El mar, el mar... desde que tenía uso de razón, el mar siempre le había llamado, con su voz de ola incesante, de agua calma o tempestuosa. Cuando aprendió a andar, sus pequeños y vacilantes pasos le habían llevado a la orilla de la playa, dónde el agua jugueteaba con sus infantiles pies. Creció y el mar la siguió llamando, a veces con la grave voz de la tormenta, otras, con el susurro de la brisa marina.
No podía explicar el embrujo que la tenía hechizada, que le hacía levantarse cada mañana al alba, caminar hasta la playa y dejar que las frías aguas del amanecer acariciaran sus desnudos pies, sintiendo la más extraña de las melancolías. Sin embargo, jamás había ido más allá de la orilla, porque tanto como lo amaba, también lo temía. Pues le había visto llevarse a muchos para no devolverlos.
Mas no podía alejarse demasiado de él, era un bálsamo para su alma, un amante y fiel amigo, quién la escuchaba con silencio reconfortante y también la llenaba de dudas. Qué había más allá del lejano horizonte, por dónde el llameante sol y la pálida luna se escondían, en qué perdida costa arribaban los gráciles veleros que ya no regresaban. Por qué los cantos de las gaviotas se volvían quejumbrosos, cuando los "cisnes" abandonaban los puertos.
Aquellos quiénes la conocían decían que no era normal, que su espíritu había nacido en el cuerpo equivocado, pero ella no les escuchaba, poco a poco, sólo al sonido del mar prestaba atención.
El mar, incansable, eterno, fue seduciendo su corazón, hasta el día en que ya no tuvo deseos de volver a casa. Se sentó en la blanca arena, sus ojos, del color de las aguas claras, se perdieron en el infinito azul zafiro, que se perdía más allá del horizonte.
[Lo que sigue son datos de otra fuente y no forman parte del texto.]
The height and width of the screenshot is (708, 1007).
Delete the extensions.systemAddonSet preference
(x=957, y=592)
Horas, días, nadie sabe cuánto tiempo permaneció sentada en la playa, esperando sin saber que esperaba, sólo oyendo las secretas palabras que el mar le susurraba al oído. Deseando en lo más profundo, conocer qué había tras el horizonte, pisar la última tierra, la última costa, dónde las aguas son el espejo del cielo más límpido y las playas brillan con los matices de las piedras preciosas.
Su pueblo emigró a tierras más escondidas, pero de ella, que no los acompañó, nunca se supo más. Se quedó en la playa, contemplando lo único que amaba y deseaba.
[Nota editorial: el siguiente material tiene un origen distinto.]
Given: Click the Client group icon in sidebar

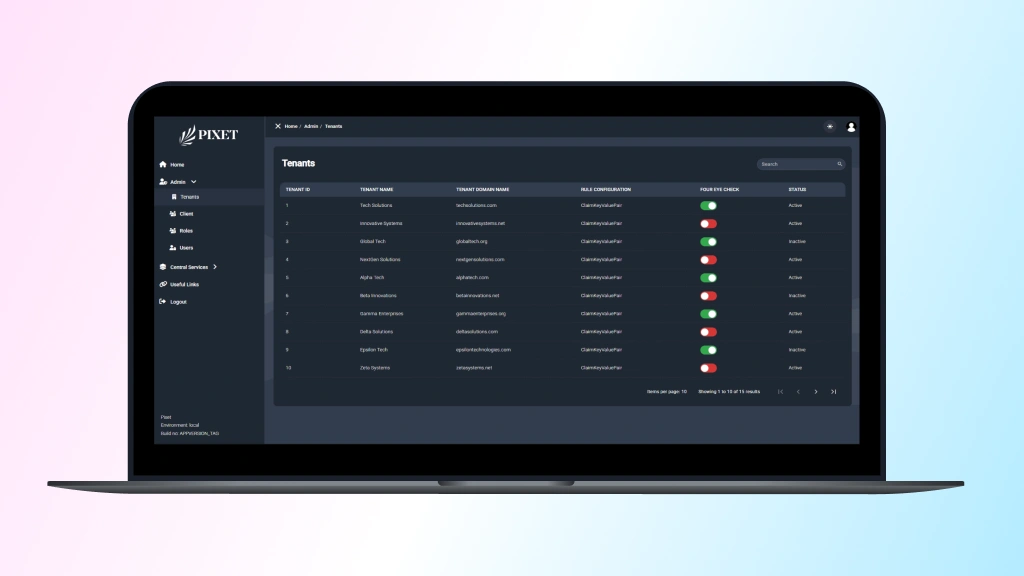Looking at the screenshot, I should click(173, 214).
Mas cuentan las leyendas del pueblo de los bosques, que un día se armó de valor y, caminando lentamente, avanzó entre las aguas, hasta que el mar la tomó para sí y la hizo su reina.
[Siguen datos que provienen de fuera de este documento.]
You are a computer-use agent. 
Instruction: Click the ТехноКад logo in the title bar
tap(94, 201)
Sin embargo, lo que ocurrió en verdad, sólo lo saben ella, el mar y un sabio. Un dorado atardecer, se levantó y caminó por las aguas, sin miedo, hasta que éstas le llegaron al pecho. El mar la abrazó dulce y suavemente, sosteniéndola en su fresco abrazo. Aguardó hasta que las primeras estrellas brillaron en el cielo crepuscular. Entonces, surgido de las aguas centelleantes, apareció, tras una cala, un blanco velero. Navegó hacia dónde se encontraba y ella, sostenida por las pequeñas olas, nadó hacia el alto cisne.
Una escala de luz y plata se deslizó hasta ella. Se despidió de la playa, que fue su verdadero hogar, y subió a bordo del navío. Allí se encontró con aquellos, que como ella, abandonaban sus casas en busca de la última costa y el lugar al que pertenecían.
Era la única de los suyos entre los altos y morenos viajeros, pero extrañamente sentía que aquel era su lugar.
Así navegó hasta más allá del horizonte y ya no tuvo miedo del mar, porque en verdad comprendió que quién partía, después no deseaba regresar. Y en el amanecer de un claro día, a sus ojos apareció la última costa y supo que también allí el mar, quién la acompañara todo el viaje, estaría a su lado, mas no la melancolía, porque estaba en casa y su corazón latía, por fin, feliz.